Portugal has the fifth-largest budget impact from energy price support in the EU, highlighting the fiscal cost of shielding households and businesses.

Portugal is the fifth EU country where energy price support measures have the biggest budget impact relative to GDP, according to the European Commission’s spring forecasts, a sign of the fiscal cost of shielding households and businesses from higher energy prices.

The Commission estimates that fiscal measures adopted by EU member states to soften the impact of rising energy prices amount to €14.5 billion in 2026, or 0.07% of EU GDP. Spain has the largest budgetary weight for such measures this year as a share of GDP, while France has the smallest, with Portugal ranking fifth.

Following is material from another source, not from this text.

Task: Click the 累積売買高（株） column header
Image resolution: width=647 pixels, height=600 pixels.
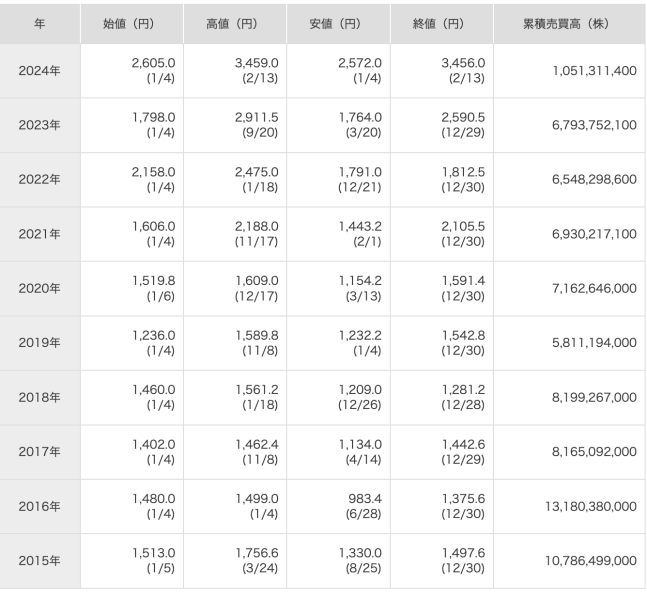Action: click(567, 22)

For Portugal, the measures cited include an additional cut in fuel excise tax, support of between €114 and €420 per vehicle for freight transport companies, roadside assistance operators and agricultural cooperatives, and an extraordinary mechanism for professional diesel. In parliament, Prime Minister Luís Montenegro recently put fuel-related support at about €150 million per month.

The Commission said most of the recently adopted support across the EU is not targeted at vulnerable households or energy-intensive companies, despite its guidance. It estimates that 75% of aid is being granted through untargeted measures such as cuts in fuel excise duties and other indirect taxes on energy, while only 25% appears to be targeted.

Brussels also said more than two thirds of the estimated fiscal cost comes from “price measures” such as tax cuts, with the remaining third made up of “income measures”. If the measures included in the forecast were extended until the end of 2026, the total budget cost for the EU would rise to €38.6 billion, or 0.2% of GDP.